Assignment ->
No pictures go in the copy. Restate, word for word, each line from the one containing "Open the Calendar section in the sidebar" through the last line below.

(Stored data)
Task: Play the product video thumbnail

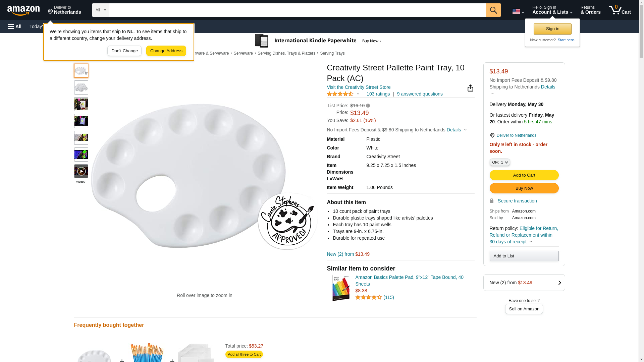Action: click(81, 171)
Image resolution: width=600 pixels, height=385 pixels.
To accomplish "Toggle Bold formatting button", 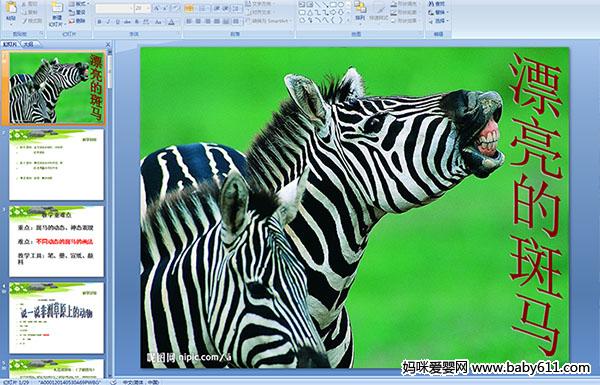I will pos(99,22).
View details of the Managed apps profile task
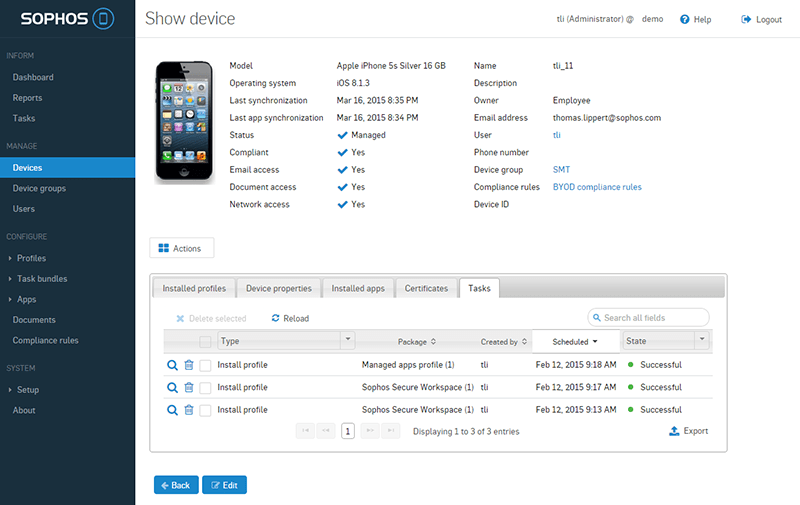The image size is (800, 505). (172, 365)
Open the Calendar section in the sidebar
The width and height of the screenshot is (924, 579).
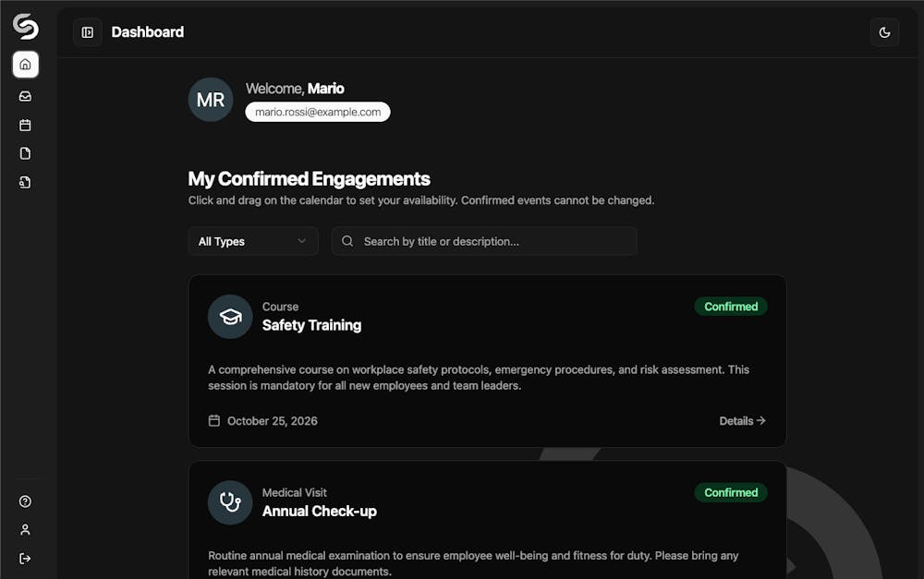pos(25,124)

Exercise result ->
Open the Calendar section in the sidebar
The width and height of the screenshot is (924, 579).
pos(25,124)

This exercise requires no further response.